1. Field of the Invention
The present invention relates to methods and apparatus for treating silicate substrate surfaces and, more particularly, textured quartz substrates.
2. Description of the Related Art
During most semiconductor manufacturing processes, such as dielectric etching or chemical vapor deposition, unwanted materials are sometimes formed on the interior surfaces of the processing chamber and on the chamber parts used in the manufacturing process. It is important that the materials deposited on the interior surfaces and chamber parts not become a source of contaminants that can flake, fall, or be knocked off and deposit upon a wafer that is being processed in the chamber. Such contaminants can damage the wafer, reducing the “yield” of usable devices.
For example, in dielectric etching long-chain carbon polymers may build up on the interior walls of the processing chamber. Loose particles of these polymers may break off during the manufacturing process and contaminate the wafers.
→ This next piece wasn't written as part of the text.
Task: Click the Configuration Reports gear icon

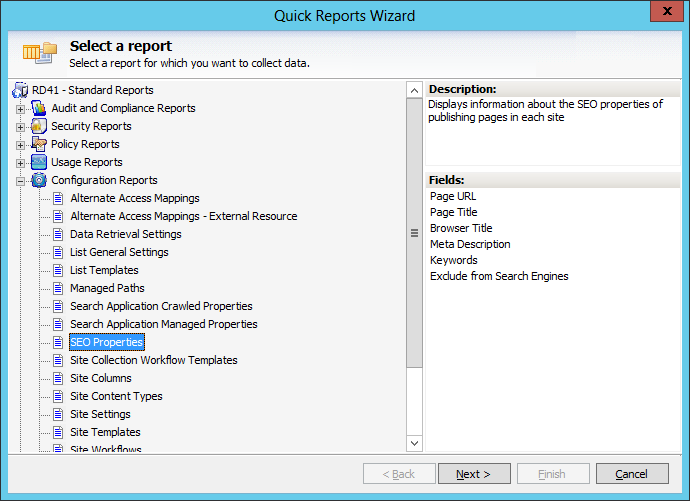Action: [x=39, y=180]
Contaminants can cause high resistance, adhesion problems for subsequent layers, reduced insulation, and other performance and reliability subsequent layers, reduced insulation, and other performance and reliability problems.
Conventionally, processing chambers and parts are cleaned by manual scrubbing. In this conventional method, the manufacturing process is halted and the processing chamber opened such that the interior walls may be scrubbed. Sometimes, when manual scrubbing is not thorough enough, the yield of semiconductors subsequently processed will be greatly affected. Furthermore, scrubbing does not tend to be completely thorough, especially with high-surface area textured surfaces.
Other methods have been proposed to overcome problems with the conventional manual scrubbing method. One such method, which is applicable to removing oxide and dielectric contaminant build-up, involves the use of a plasma-enhanced etching process to “dry clean” the semiconductor processing parts. In that prior art method, fluorine-based gases such as CF4 and CHF3 and oxygen are highly energized to form a plasma which reacts with the contaminants to form CO2, SiF2 and other gaseous compounds which are then vacuumed away through the processing chamber's exhaust system.
One of the more common silicates used for chamber parts and surfaces is quartz (SiO2). For example, quartz domes are used to define the top portion of some semiconductor chambers, and quartz nozzles are used to inject gasses into semiconductor chambers. However, the prior art methodology is generally not well suited for cleaning processing chambers which include quartz substrates. Quartz parts and domes are frequently sent out to specialty cleaning houses or replaced, at considerable cost.
Quartz is usually manufactured with a smooth surface, e.g. having a roughness of about 16 Ra. However, contaminants which may be deposited on quartz of such smoothness during the semiconductor manufacturing process do not adhere well to the quartz surface, and are prone to becoming separated from the quartz surface and settling on the semiconductor wafer being processed. For this reason, quartz is often “textured” by increasing its surface area by, for example, roughening, to increase the adhesion or “stiction” of the contaminant layer on the quartz.
FIGS. 1A-1D illustrate a prior art roughening process 100 where a coarse grit 110 is projected at an angle 140 that is from 60-90° to the surface 120 of a substrate 130. If the angle is less steep than about 60°, the texturing process is considered to be too slow for most purposes. However, it has been found that grit-blasting at the high angles tends to create cracks 150 in the roughened surface. These cracks can cause pieces of the roughened surface to become a source of particle contaminants 160 by becoming dislodged from substrate 130, suca as illustrated in FIG. 1C. Such particle contaminants may introduce impurities in the wafers being processed, adversely affect yield. In addition, as illustrated in FIG. 1D, contaminants may adhere to the substrate surface over time and will eventually flake off or otherwise become dislodged from substrate 130 and fall in pieces 170 onto the wafers.
Therefore, what is needed is a method of forming a textured quartz substrate surface generates fewer cracks and other defects, and which reduces flaking or shedding of particulate matter, such as dust and other contaminants that have accumulated on the surface, while maintaining a high surface area. In addition, the shape and roughness of the surface should provide improved adhesive properties for holding on to such particulate matter during the course of semiconductor processing. Also needed are systems capable of forming such a substrate surface and a method and apparatus which is particularly applicable to remove polymer and photoresistive contaminant build-up on these surfaces such as quartz. It is further desirable to further increase the surface area of a textured quartz surface.